Data listing:
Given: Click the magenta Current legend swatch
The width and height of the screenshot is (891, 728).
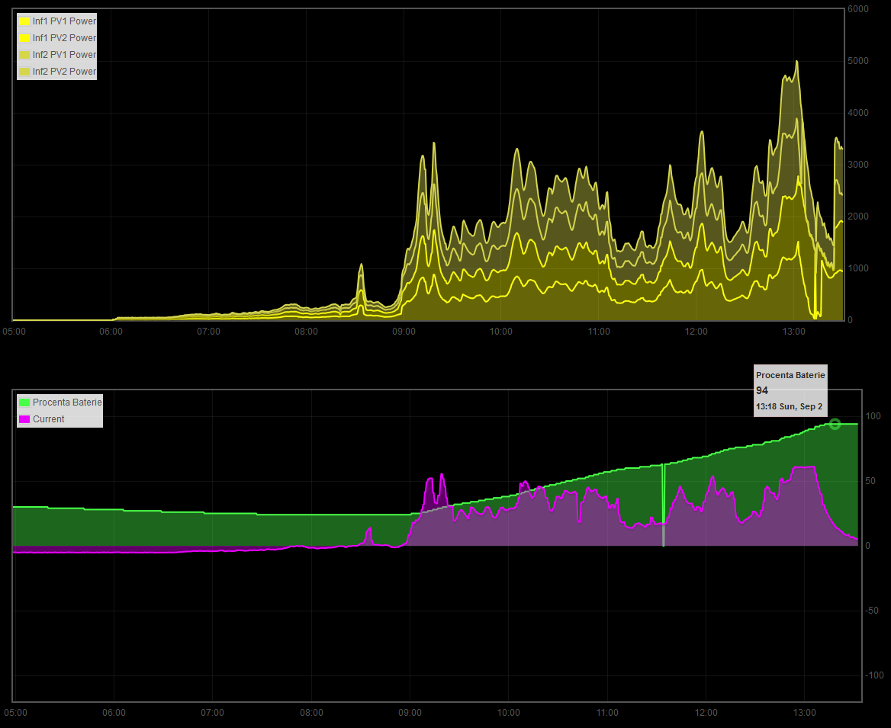Looking at the screenshot, I should [24, 419].
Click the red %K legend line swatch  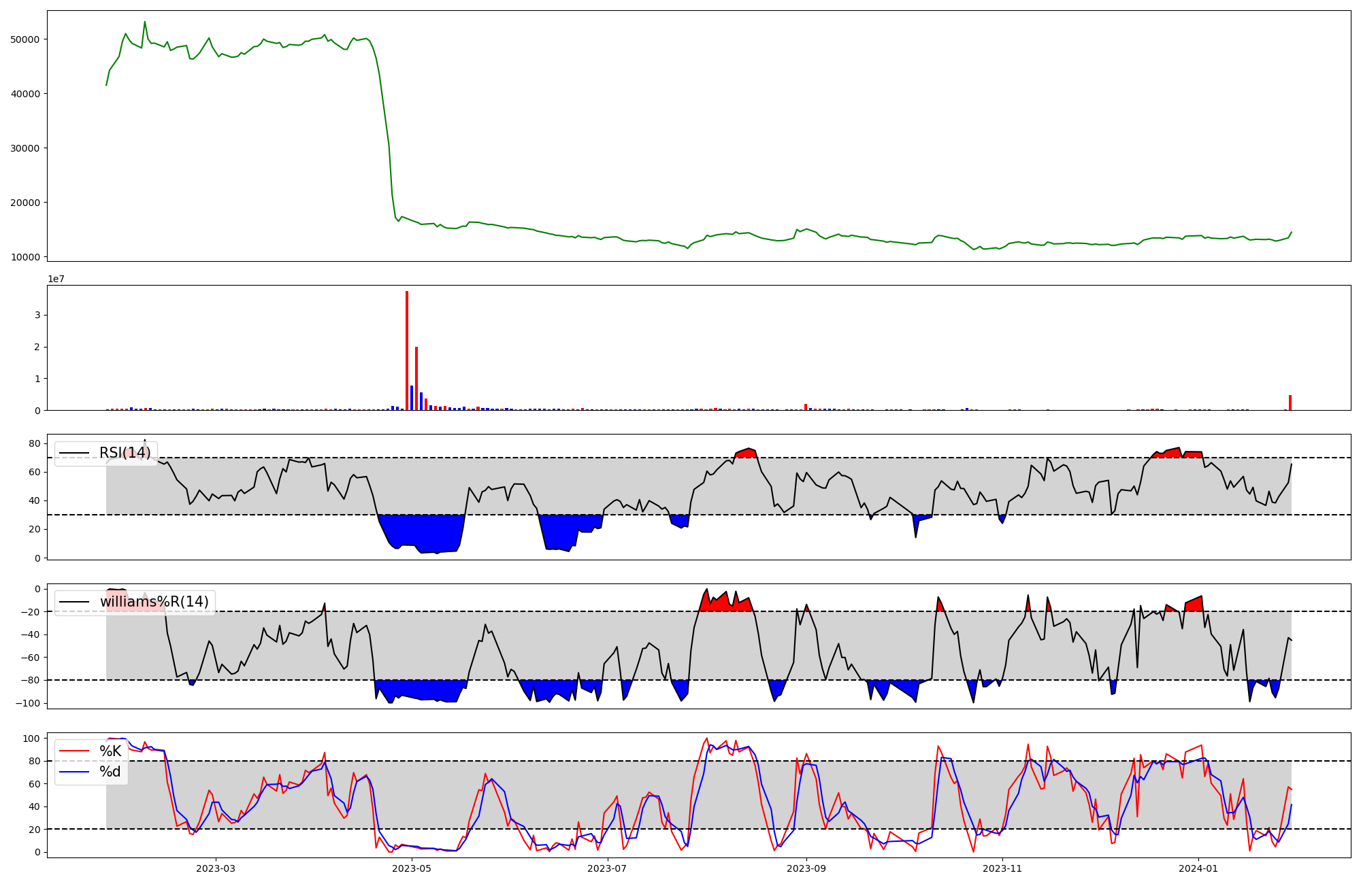74,751
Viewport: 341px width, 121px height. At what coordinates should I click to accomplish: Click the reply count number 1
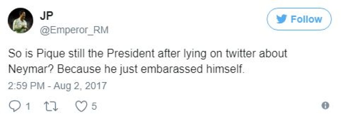coord(28,107)
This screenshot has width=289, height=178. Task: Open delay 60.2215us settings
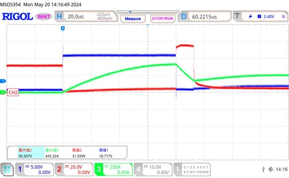[x=205, y=17]
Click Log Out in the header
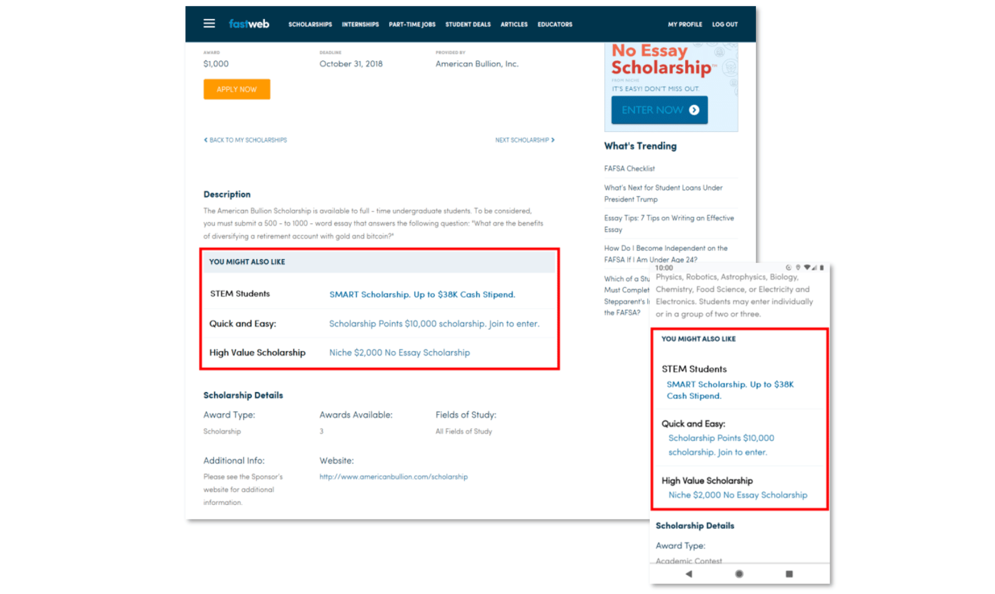 pyautogui.click(x=725, y=24)
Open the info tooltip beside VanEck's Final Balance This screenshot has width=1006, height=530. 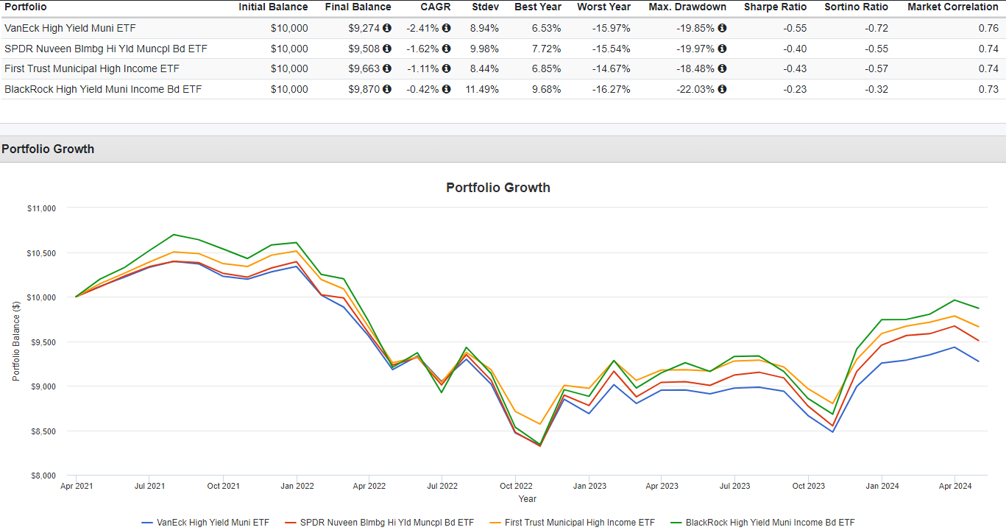point(388,28)
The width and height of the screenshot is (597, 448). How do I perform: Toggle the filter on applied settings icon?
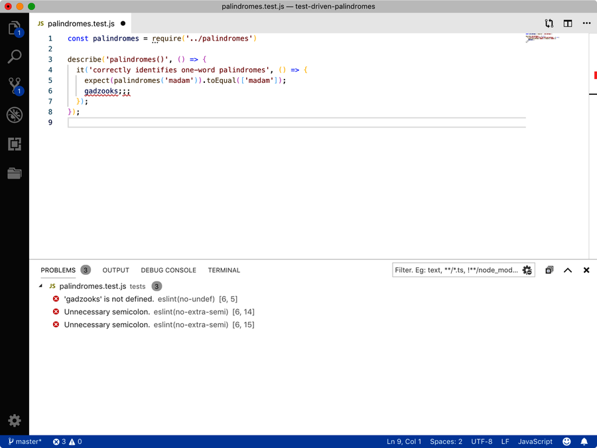click(527, 270)
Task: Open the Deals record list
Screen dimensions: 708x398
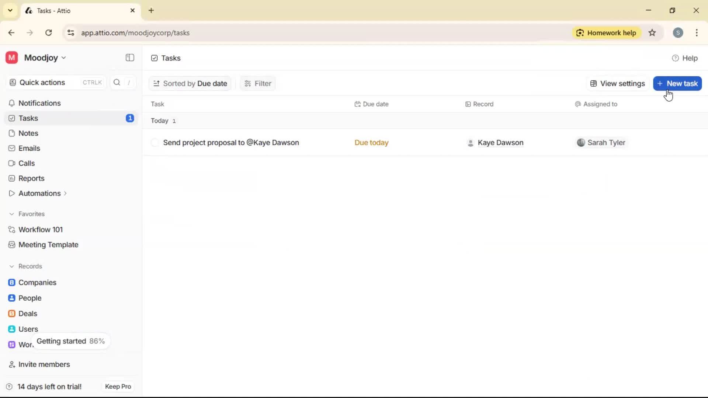Action: (27, 314)
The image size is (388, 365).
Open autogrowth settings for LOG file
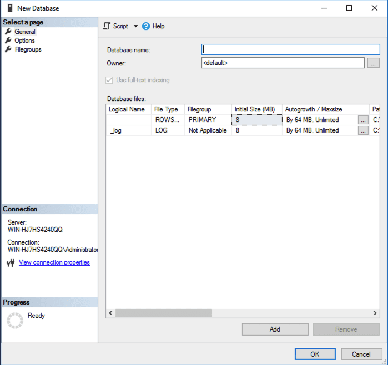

Brief: Put the lines from the one holding "The image size is (388, 365)." through the end of the listing, inclusive, into a JSON list of strings with one string per line. Omit blank lines and the pictures.

Task output:
[
  "The image size is (388, 365).",
  "Open autogrowth settings for LOG file"
]